--- Eingabe ---

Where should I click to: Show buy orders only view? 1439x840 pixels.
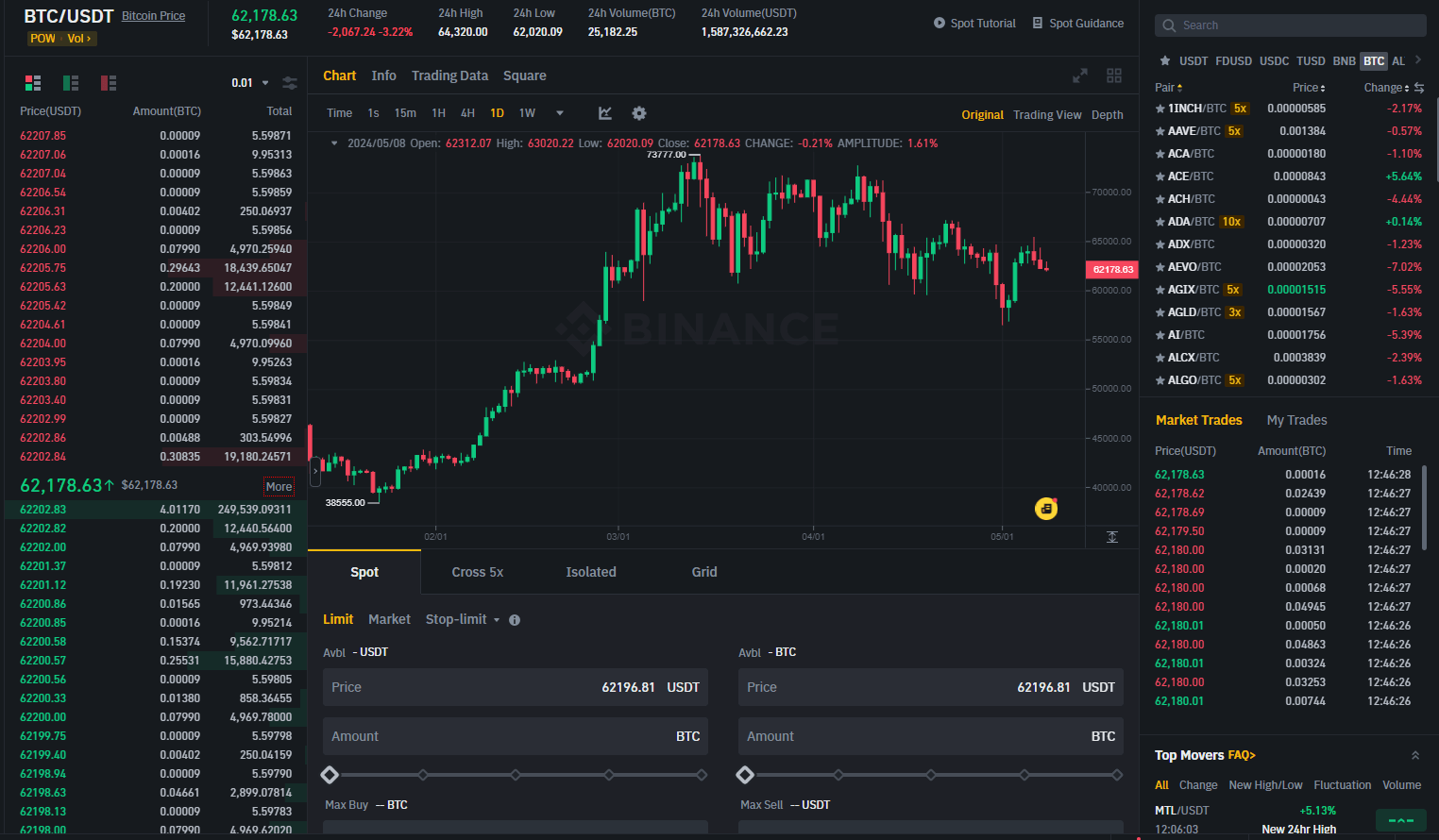click(x=71, y=83)
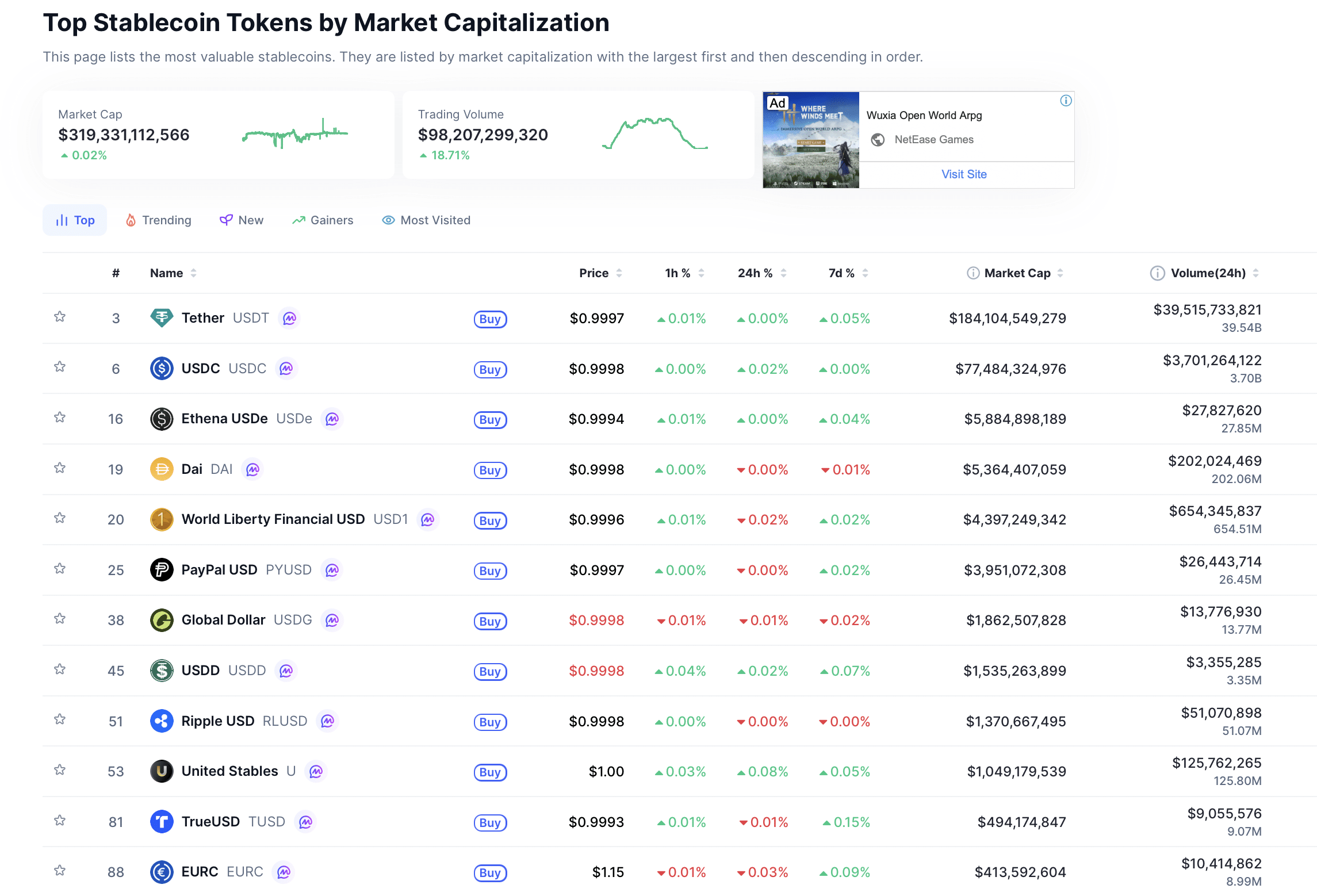Star Tether to add to watchlist
The height and width of the screenshot is (896, 1317).
(x=60, y=317)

---

= Aufgabenbeschreibung =
Kannst du alle Einträge noch einmal aufschreiben und dabei „buy orders“ durch „sell orders“ ersetzen, ohne sonst etwas zu ändern? Lass die Bilder in der Antwort weg.

= Ergebnis =
Where should I click to: Show sell orders only view? 1439x840 pixels.
click(x=71, y=83)
Star Tether to add to watchlist
The height and width of the screenshot is (896, 1317).
(x=60, y=317)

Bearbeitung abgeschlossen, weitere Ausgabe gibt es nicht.